More than a decade after leaving home, Tenille returns an award-winning author and professional photographer. Now, she’s embarking on a new project: telling her community’s story and its complicated relationship with the uranium mines. She’s back to photograph and interview English River’s residents for her gallery show, to showcase the stories and faces of an Indigenous community caught in the boom and bust cycle of the uranium industry.

English River First Nation’s history with the uranium industry has deep roots. For some, like Tom Lariviere (who has been working in the mines since the '70s), "the mines have improved the quality of living up here in the north."

But not everyone agrees. English River First Nation residents Marius and Candyce Paul have spent the last two decades fighting what they call "the invasion" of the nuclear and uranium industries in the north. They've fought English River’s collaboration deal with the uranium companies, and the nuclear waste dump proposal in their community. They're concerned about the possible contamination of their lands and the possible health impacts on their people, so they've started collecting data on radioactivity in their community. They’ve also established a whistleblower’s hotline for miners to report any issues or concerns that may impact the land or the people at the mines.

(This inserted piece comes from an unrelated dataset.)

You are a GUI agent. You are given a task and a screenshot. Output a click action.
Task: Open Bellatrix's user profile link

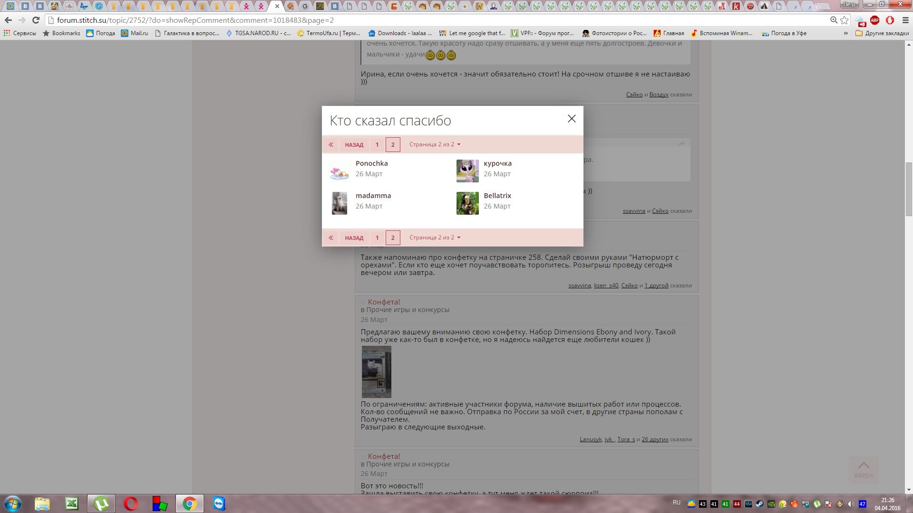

But in a town where the only significant source of employment is the uranium industry, fighting against it can be a lonely road. Black Rock follows Marius and Candyce Paul on their journey searching for the truth, in an attempt to protect and preserve their lands for their future generations.

The film follows the intertwining stories of a remote community, exploring the complexities of being caught between putting food on the table and protecting the land that feeds you.